Exercise description — Starting at the line with "The height and", copy each line through the last one below exactly as written, without any pictures.

Data excerpts

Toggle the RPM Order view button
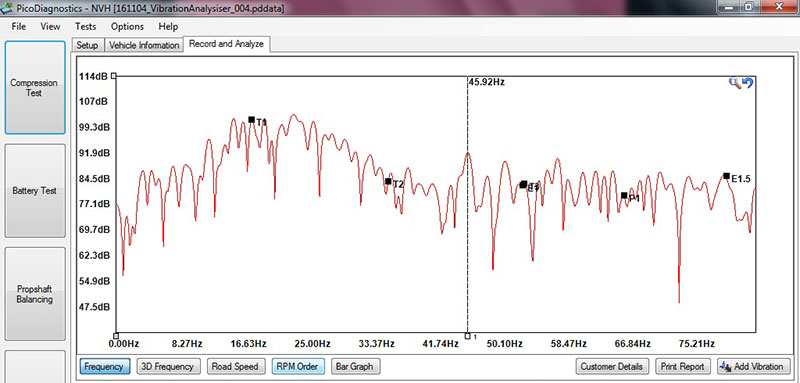This screenshot has height=383, width=800. [297, 366]
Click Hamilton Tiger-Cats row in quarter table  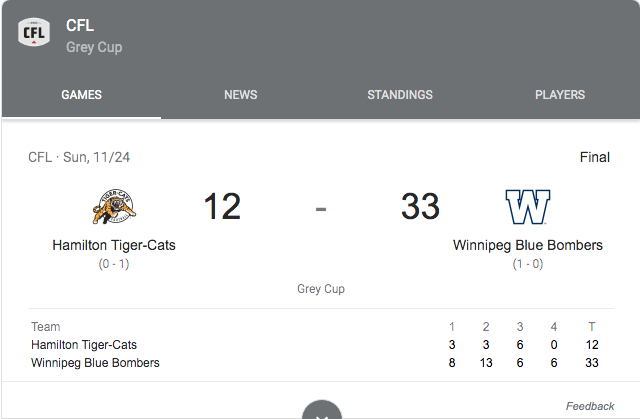tap(321, 345)
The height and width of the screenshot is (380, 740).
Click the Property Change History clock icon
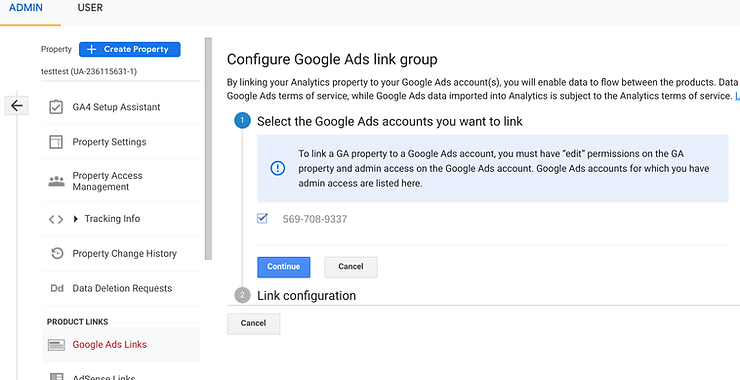(x=56, y=253)
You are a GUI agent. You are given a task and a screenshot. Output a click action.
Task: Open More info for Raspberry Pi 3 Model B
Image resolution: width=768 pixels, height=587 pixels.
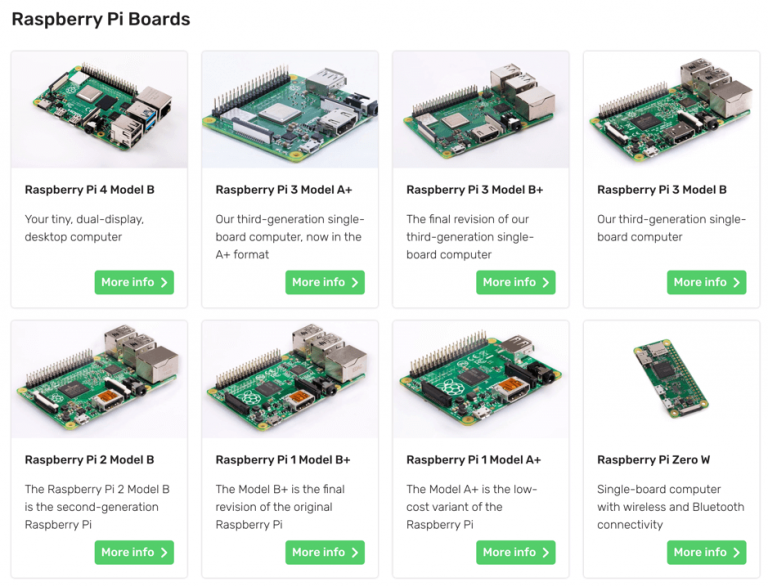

Exercise result —
The height and width of the screenshot is (380, 740).
Click the Property Change History clock icon
(x=56, y=253)
You are a GUI agent. You are given a task and a screenshot. Output a click action.
Task: Open More info for Raspberry Pi 3 Model B
Image resolution: width=768 pixels, height=587 pixels.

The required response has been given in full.